Vous évoquez l’Angleterre. N’êtes-vous pas frustré de ne pas publier pour un éditeur britannique ? Et de ne jamais dessiner votre pays, puisque toutes les histoires sur lesquelles vous travaillez se situent aux États-Unis ?
Il y a beaucoup de festivals au Royaume-Uni, mais peu d’espace pour y faire de la bande dessinée. Tout le boulot est aux États-Unis, et j’ai commencé très jeune à travailler pour DC qui venait chercher des auteurs en Angleterre. Sur le dessin, j’ai tout de même dessiné des épisodes de Hellblazer qui se déroulent à Londres. Et j’ai un projet de SF, quelque chose entre The Private Eye et Blade Runner, qui se déroulerait à Edimbourg.
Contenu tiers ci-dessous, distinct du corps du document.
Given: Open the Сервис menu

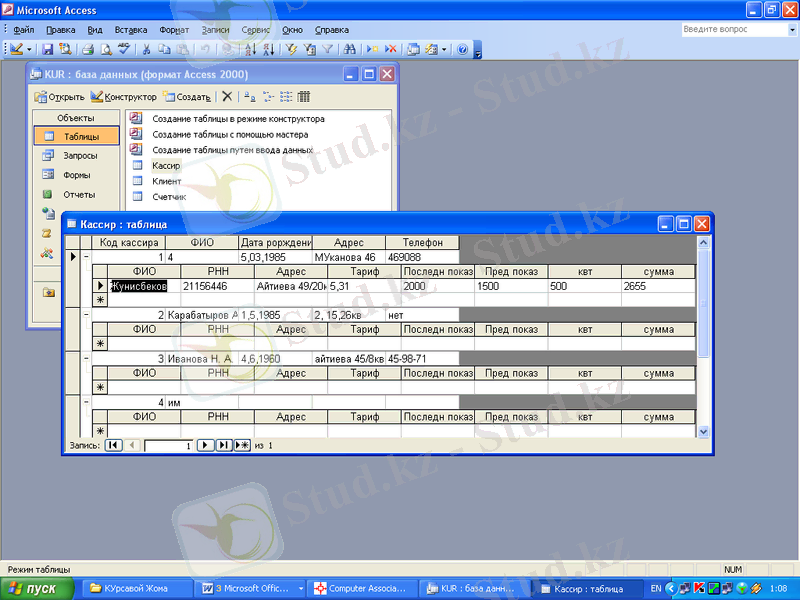Looking at the screenshot, I should coord(256,30).
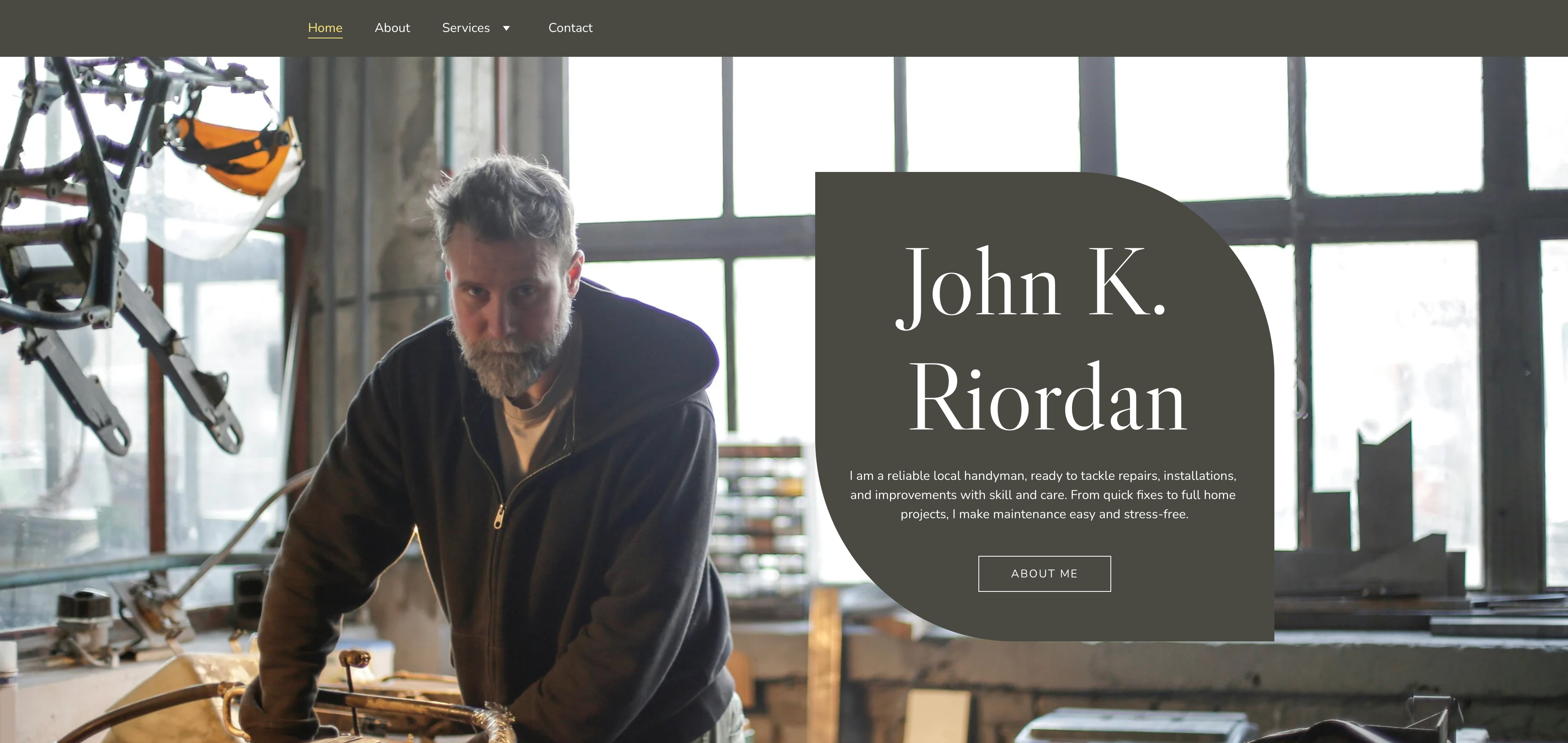Click the reliable local handyman paragraph

[x=1044, y=495]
Je vais aussi travailler sur un texte d’Ian Rankin sur la Première Guerre mondiale, dans le cadre des commémorations du centenaire.
D’autres styles que vous aimeriez explorer ?
J’aimerais bien réaliser un western, je crois. Les chapeaux et les chevaux sont horriblement difficiles à dessiner, mais c’est un univers qui m’attire.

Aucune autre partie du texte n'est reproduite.